In late 1995, I was buying a replacement windowpane for my house and saw an advertisement in the glass shop that would lead me down an unexpected and very different path. “Learn to Make Glass Beads,” the sign said. I was intrigued and signed up on the spot.
What was I thinking? I had a full-time corporate job, a toddler, and an old house that my husband and I were renovating. But I couldn’t pass up the chance to spend a weekend learning a new skill and doing something just for me.

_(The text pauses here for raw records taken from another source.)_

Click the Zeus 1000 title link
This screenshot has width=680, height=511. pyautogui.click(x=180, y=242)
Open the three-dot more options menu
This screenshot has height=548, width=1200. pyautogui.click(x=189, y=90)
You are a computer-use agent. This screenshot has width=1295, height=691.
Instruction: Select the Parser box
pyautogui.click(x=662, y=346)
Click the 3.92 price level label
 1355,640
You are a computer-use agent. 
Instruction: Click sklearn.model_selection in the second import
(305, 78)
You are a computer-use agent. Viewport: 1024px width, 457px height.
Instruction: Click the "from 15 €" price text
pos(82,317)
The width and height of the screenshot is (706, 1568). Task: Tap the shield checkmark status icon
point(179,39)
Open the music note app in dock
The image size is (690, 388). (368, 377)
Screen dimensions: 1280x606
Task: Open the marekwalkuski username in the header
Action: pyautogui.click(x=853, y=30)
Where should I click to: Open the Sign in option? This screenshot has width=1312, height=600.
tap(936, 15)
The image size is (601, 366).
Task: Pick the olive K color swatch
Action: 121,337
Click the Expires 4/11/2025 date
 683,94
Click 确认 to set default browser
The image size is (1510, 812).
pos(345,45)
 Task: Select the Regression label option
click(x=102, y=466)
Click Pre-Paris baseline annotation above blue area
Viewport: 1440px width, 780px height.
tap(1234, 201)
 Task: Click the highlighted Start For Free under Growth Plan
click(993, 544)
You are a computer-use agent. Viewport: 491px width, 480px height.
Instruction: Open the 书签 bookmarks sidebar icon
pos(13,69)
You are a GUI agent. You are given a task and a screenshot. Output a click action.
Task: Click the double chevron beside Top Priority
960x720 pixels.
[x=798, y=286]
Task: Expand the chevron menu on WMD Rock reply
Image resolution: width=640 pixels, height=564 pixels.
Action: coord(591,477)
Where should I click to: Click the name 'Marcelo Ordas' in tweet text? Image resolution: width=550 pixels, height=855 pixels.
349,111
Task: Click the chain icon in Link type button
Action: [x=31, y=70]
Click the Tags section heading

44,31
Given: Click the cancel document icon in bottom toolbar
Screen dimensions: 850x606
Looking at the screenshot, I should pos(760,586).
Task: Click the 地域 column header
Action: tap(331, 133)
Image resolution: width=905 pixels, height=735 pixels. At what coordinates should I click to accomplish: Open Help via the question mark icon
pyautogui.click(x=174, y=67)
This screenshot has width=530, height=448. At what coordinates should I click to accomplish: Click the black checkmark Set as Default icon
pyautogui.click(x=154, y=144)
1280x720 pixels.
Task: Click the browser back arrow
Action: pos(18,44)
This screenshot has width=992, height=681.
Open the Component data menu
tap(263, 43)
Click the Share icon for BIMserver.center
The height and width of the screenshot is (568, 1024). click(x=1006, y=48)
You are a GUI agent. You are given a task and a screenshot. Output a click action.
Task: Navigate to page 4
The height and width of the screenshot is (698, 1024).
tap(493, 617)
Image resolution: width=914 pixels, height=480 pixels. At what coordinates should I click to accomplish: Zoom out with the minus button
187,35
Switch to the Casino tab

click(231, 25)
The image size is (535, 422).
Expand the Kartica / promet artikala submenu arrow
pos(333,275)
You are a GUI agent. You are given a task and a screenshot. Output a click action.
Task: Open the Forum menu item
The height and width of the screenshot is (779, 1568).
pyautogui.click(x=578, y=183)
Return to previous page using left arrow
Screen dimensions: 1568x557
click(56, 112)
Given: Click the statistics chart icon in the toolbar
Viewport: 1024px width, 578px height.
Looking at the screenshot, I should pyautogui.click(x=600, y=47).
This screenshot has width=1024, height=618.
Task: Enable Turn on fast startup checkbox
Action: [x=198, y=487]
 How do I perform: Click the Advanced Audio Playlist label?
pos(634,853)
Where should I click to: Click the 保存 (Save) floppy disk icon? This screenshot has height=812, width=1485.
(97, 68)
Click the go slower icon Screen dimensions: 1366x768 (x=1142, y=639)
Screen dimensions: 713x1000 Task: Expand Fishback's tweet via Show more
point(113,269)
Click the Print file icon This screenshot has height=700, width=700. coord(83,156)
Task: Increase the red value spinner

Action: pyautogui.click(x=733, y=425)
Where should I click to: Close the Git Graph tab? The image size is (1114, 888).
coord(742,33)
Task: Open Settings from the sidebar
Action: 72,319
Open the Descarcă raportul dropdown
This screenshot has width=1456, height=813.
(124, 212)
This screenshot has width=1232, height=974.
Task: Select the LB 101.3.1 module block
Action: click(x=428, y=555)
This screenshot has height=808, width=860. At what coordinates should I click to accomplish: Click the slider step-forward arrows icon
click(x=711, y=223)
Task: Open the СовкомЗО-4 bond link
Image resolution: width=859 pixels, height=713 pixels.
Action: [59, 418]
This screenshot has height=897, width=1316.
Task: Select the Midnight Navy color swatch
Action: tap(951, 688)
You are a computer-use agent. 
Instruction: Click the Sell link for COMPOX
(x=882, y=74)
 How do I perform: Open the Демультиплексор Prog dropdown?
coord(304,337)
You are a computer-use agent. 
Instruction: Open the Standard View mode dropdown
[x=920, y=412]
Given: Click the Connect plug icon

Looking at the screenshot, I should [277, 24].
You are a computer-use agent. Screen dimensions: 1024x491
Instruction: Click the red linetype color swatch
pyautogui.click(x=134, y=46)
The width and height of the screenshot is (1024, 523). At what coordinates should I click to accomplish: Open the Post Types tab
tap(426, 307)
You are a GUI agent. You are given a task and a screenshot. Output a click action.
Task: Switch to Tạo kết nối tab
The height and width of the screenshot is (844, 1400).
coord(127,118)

I immediately discovered the joy of playing with molten glass over a flame and experimenting to find out “what would happen if.” I came home from the class with a torch, safety glasses, and rods of colored glass. Six months later, the company I worked for relocated to Atlanta, and, taking a leap of faith, I became a full-time studio artist.
My business grew substantially beginning in 1998, when I was juried into Southern Highland Craft Guild, one of the oldest and most respected craft organizations in the country. Being a member of the Guild gave my work credibility with galleries across the Southeast.
My beads are included in the book 1000 Glass Beads: Innovation & Imagination in Contemporary Glass Beadmaking, and I was featured on an episode of Tennessee Crossroads, produced by Nashville Public Television.
When I'm not in my studio experimenting and creating, I enjoy sharing my knowledge with others. I have taught at John C. Campbell Folk School, Arrowmont School of Arts and Crafts, and for beadmaking groups throughout the region.